カンヌ国際映画祭で最年少の27歳でカメラドール(新人監督賞)に輝いた「萌の朱雀」(1997年)の撮影では、カメラマンから「風の通り道を見ろ」と言われたエピソードを紹介。風鈴が風に揺れるショットで、ひたすら風が吹くのを待ったという。「昔の人は経験の中で、自然の言葉のようなメッセージを読み取っていた。あんなに豊かな撮影はなかった」と振り返った。

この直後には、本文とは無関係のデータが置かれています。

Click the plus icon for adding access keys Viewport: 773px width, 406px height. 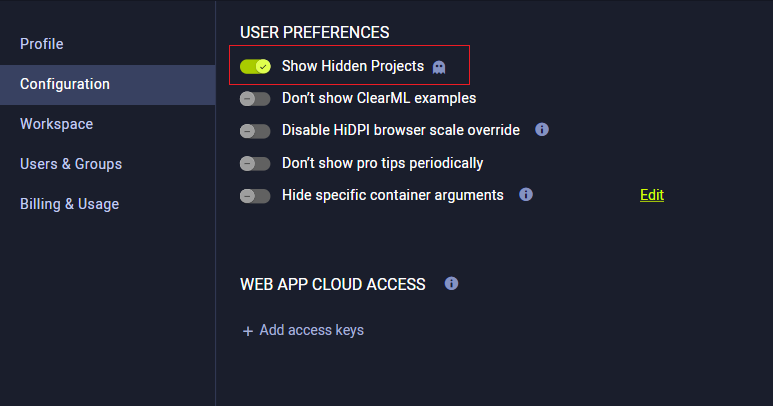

自然との共生をテーマに作品を撮影してきた河瀬さん。地方の山あいや海沿いに生きる人には、自然への畏怖(いふ)、畏敬(いけい)の念があると感じてきた。「その感覚は、自然と対峙(たいじ)したときの生き方や哲学に通じる。世界や地球に通じる平和、共存のヒントが絶対にある。それを映画で伝えたい」

21年完成予定の東京五輪公式映画にも話題が及んだ。現時点では誰が金メダルをとるのかも分からず「映画でいうと、キャスティングもされていない状態。ドキュメンタリーは先が分からないからこそ、ドキドキワクワクで、ある種の冒険」。「どれだけ面白い物語を作り上げられるか。私にしかできないものをつくらないと意味がない」と意欲をにじませ、「具体的な内容は何も言えません」と笑いを誘った。


<河瀬直美> 映画監督 1969年生まれ。カンヌ国際映画祭など各国の映画祭で受賞多数。代表作は「萌の朱雀」「殯(もがり)の森」「あん」など。東京五輪の公式映画監督に就任。